ORS 656.268(4)(e) provides that, “if a worker objects to the notice of closure, the worker must first request reconsideration * * Even assuming that ORS 656.268(4)(e) requires a party to raise all possible objections to a notice of closure on reconsideration before DIF, it is silent about what issues can be raised at hearing.

*5ORS 656.283(7) does not support employer’s argument. It provides, in part:

“Nothing in this section shall be construed to prevent or limit the right of a worker, insurer or self-insured employer to present evidence at hearing * *

That language provides authority for the referee to consider evidence that could not have been submitted to DIF on reconsideration. See Safeway Stores, Inc. v. Smith, 122 Or App 160, 857 P2d 187 (1993). It is silent about whether a party may raise issues at hearing that the party failed to present on reconsideration under ORS 656.268(4)(e). Employer provides no other authority in ORS chapter 656 or the administrative rules, and we have found none, that would preclude claimant from raising an issue at hearing that was not raised before DIF on reconsideration. We conclude that neither ORS 656.268(4)(e) nor ORS 656.283(7) precludes a claimant from raising an issue for the first time at hearing.6 Claimant should have been allowed to raise her entitlement to scheduled permanent disability before the referee.

Claimant’s fourth assignment is that the Board erred in finding that her disability should be rated as of the date of the notice of closure. Employer concedes that claimant is correct, and we accept that concession. See Safeway Stores v. Smith, supra.

Claimant’s final assignment is that the Board erred in refusing to remand the issue of her entitlement to unscheduled disability to the director, of DIF for promulgation of temporary rules amending the rating standard. The Board, relying on its decision in Gary D. Gallino, 44 Van Natta 2506 (1992), said that the director has the exclusive authority to make findings about whether a worker’s disability is addressed by the ratings standards and held that it was without authority to remand. We have since held that the Board has the authority to review the director’s application of existing rating standards and to remand in appropriate circumstances. Gallino v. Courtesy Pontiac-Buick-GMC, 124 Or App 538, 541, 836 P2d 530 (1993).

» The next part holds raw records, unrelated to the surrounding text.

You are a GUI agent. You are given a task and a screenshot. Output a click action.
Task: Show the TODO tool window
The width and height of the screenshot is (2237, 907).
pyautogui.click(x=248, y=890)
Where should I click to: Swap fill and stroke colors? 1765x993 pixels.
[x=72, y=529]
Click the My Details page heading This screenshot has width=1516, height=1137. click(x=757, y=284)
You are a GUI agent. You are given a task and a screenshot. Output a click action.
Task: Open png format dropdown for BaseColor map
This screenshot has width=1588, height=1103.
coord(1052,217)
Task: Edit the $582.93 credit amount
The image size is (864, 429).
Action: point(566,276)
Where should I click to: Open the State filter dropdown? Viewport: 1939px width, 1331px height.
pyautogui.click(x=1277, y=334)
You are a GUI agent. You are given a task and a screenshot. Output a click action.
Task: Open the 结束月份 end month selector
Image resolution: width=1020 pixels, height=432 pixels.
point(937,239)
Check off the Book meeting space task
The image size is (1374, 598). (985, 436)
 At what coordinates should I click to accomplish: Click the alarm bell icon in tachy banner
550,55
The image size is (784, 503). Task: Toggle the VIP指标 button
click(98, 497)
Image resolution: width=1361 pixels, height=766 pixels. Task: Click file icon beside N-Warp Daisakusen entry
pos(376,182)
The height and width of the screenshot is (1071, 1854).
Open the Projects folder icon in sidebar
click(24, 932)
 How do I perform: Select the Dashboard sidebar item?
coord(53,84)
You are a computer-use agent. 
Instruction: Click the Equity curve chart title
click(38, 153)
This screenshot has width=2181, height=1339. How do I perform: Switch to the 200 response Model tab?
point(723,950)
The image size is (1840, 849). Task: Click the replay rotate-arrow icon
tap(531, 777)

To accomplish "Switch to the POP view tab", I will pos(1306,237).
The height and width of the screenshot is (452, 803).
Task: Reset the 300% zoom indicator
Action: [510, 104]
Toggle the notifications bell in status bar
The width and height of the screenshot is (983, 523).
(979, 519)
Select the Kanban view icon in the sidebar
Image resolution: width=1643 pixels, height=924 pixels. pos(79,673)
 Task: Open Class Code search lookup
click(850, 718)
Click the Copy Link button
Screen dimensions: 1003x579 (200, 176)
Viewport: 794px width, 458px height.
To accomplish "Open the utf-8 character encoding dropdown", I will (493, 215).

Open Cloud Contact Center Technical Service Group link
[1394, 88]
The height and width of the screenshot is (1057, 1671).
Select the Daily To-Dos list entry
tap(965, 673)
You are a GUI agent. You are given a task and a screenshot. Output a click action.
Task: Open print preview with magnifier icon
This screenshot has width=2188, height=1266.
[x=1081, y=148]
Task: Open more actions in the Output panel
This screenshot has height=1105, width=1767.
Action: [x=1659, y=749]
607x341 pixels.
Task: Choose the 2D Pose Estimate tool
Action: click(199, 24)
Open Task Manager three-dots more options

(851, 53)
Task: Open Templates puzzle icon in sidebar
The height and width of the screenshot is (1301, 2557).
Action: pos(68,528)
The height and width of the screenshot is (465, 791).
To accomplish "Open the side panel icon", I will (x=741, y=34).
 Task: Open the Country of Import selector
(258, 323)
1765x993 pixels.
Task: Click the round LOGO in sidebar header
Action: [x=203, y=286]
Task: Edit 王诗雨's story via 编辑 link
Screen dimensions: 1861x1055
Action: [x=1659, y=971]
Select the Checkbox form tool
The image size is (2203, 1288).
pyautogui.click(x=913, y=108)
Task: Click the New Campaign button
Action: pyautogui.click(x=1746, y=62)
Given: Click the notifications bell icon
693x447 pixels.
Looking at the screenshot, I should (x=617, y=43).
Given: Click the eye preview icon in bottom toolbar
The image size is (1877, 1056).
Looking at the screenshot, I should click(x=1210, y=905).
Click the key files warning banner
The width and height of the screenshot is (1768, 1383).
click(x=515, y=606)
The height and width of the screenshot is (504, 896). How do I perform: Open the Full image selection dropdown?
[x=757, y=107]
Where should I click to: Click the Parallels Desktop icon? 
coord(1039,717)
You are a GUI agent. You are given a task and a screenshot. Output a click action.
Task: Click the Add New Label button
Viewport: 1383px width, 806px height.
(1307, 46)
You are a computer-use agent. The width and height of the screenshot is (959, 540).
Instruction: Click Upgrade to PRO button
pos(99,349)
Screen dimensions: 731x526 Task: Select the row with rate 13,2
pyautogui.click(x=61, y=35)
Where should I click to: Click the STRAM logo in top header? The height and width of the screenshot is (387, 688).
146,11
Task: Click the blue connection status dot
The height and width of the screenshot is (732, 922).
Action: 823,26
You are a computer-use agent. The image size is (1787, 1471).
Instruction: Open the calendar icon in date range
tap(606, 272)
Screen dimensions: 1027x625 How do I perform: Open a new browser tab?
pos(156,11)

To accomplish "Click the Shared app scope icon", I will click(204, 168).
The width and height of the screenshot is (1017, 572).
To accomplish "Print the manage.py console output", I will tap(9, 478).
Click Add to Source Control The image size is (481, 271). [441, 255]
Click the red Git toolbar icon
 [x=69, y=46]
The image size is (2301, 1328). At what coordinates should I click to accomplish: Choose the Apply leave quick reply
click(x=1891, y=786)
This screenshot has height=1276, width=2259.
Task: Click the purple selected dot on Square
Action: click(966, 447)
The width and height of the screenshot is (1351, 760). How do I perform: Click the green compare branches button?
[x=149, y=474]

*6Employer argues that, notwithstanding our decision in Gallino, we should affirm on this assignment, because the referee concluded that claimant had not presented evidence that would support a request to remand this matter for promulgation of a temporary rating rule. In light of the Board’s statement that the director has the exclusive authority to make findings about whether a worker’s disability is addressed by the ratings standards, we cannot tell if the Board considered whether or not the referee’s conclusion was correct.

Reversed and remanded for reconsideration of award of permanent disability; otherwise affirmed.

Employer asks that we strike claimant’s brief, because it does not adequately identify the applicable standards of review. Because the applicable standard of review is discernable from the context of claimant’s arguments, we exercise our discretion to consider the assignments of error identified in claimant’s brief. See State v. Burghart, 120 Or App 408,852 P2d 922 (1993); State v. Alvord, 118 Or App 111, 846 P2d 432 (1993).

That department since has been renamed the Department of Consumer and Business Services. We will refer to the department as DIF, because that was its name at the time it issued the order in this case.

At oral argument, counsel for claimant contended that, because claimant initially worked part time, her actual earnings were less than they were before the injury. There is no evidence in the record that supports that argument.

Although employer did not specifically cross-appeal claimant’s entitlement to additional temporary disability benefits, it did question whether any additional temporary disability benefits were due. The Board found that claimant was entitled to “an award of temporary partial disability equal to zero.”

The petition for judicial review in Mackey is pending before this court. Mackey v. Dow Corning, Inc. (CA A79594).

We need not decide whether the Board has the discretion to require that a claimant must, before raising an issue at hearing, present that issue on reconsideration before DIF.